### EXERCISE OBJECTIVE
Leave every picture out and write out the records below exactly.
== == ==
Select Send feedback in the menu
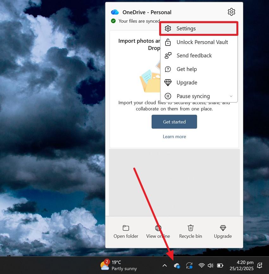The image size is (269, 274). click(x=194, y=55)
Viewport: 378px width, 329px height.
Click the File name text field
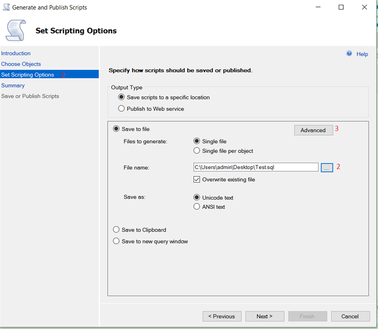point(255,167)
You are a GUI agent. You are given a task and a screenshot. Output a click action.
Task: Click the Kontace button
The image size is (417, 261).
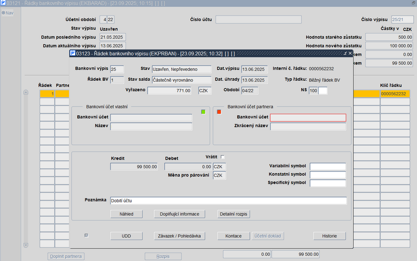(x=233, y=236)
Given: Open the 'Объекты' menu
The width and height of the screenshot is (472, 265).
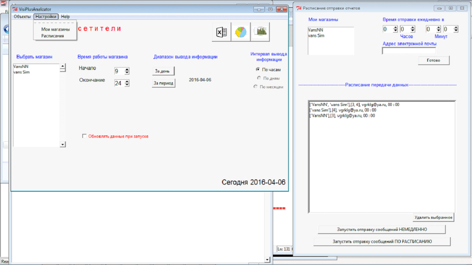Looking at the screenshot, I should 22,16.
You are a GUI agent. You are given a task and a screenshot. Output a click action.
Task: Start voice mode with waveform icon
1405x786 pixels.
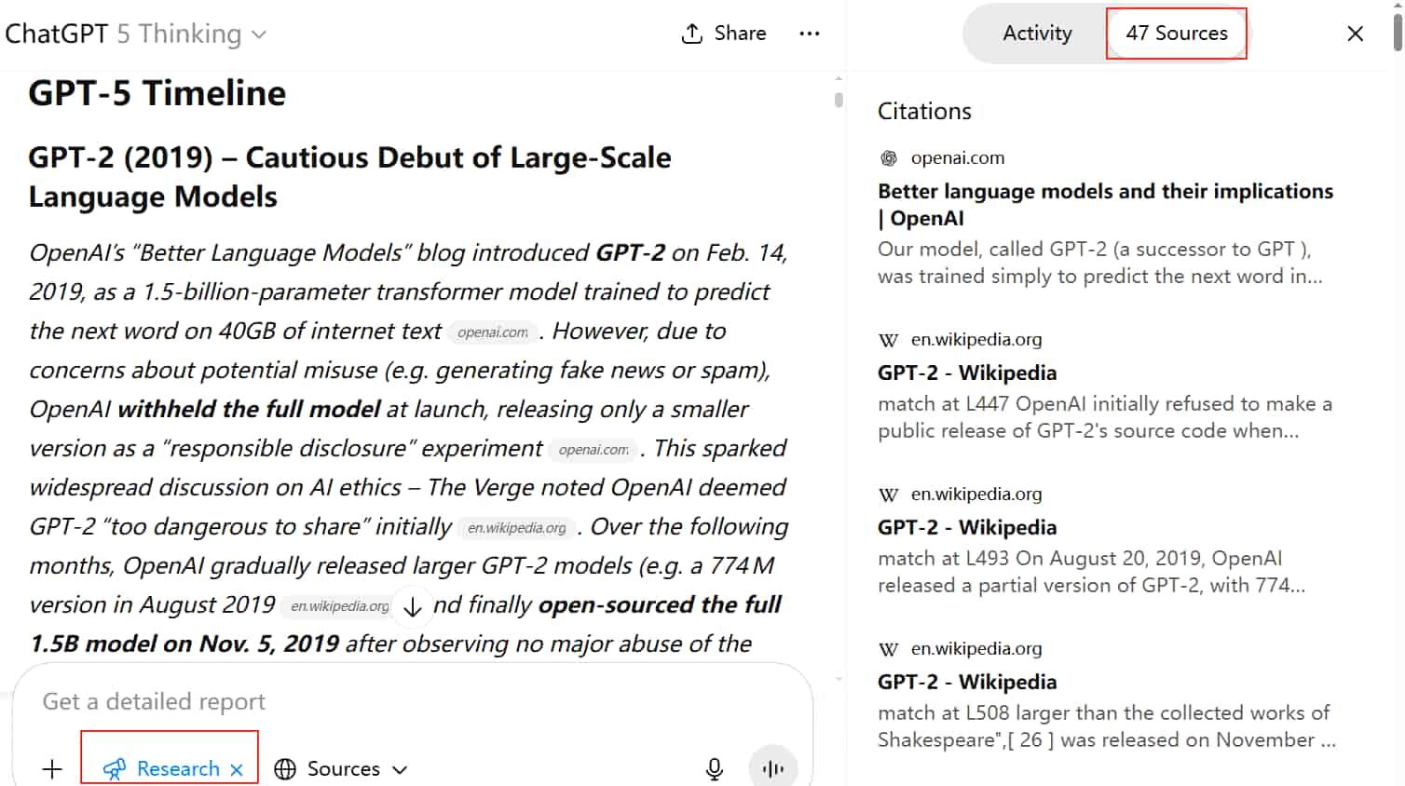pos(772,768)
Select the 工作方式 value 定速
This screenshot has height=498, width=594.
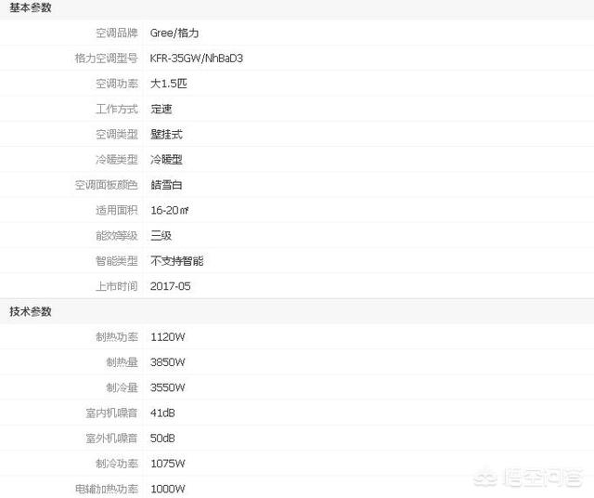pyautogui.click(x=161, y=110)
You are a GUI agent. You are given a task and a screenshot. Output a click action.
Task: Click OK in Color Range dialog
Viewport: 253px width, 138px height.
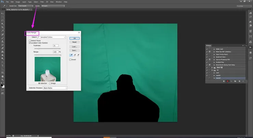point(74,38)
== == ==
### OUTPUT
Select Send feedback in the menu
The image size is (269, 274). click(x=194, y=55)
Viewport: 378px width, 329px height.
Click the File name text field
point(255,167)
You are a GUI agent. You are given a task and a screenshot. Output a click action.
Task: Click the Kontace button
The image size is (417, 261).
(x=233, y=236)
Given: Open the 'Объекты' menu
The width and height of the screenshot is (472, 265).
Looking at the screenshot, I should 22,16.
You are a GUI agent. You are given a task and a screenshot. Output a click action.
Task: Start voice mode with waveform icon
1405x786 pixels.
pos(772,768)
Select the 工作方式 value 定速
This screenshot has height=498, width=594.
pyautogui.click(x=161, y=110)
You are a GUI agent. You are given a task and a screenshot. Output a click action.
Task: Click OK in Color Range dialog
Viewport: 253px width, 138px height.
point(74,38)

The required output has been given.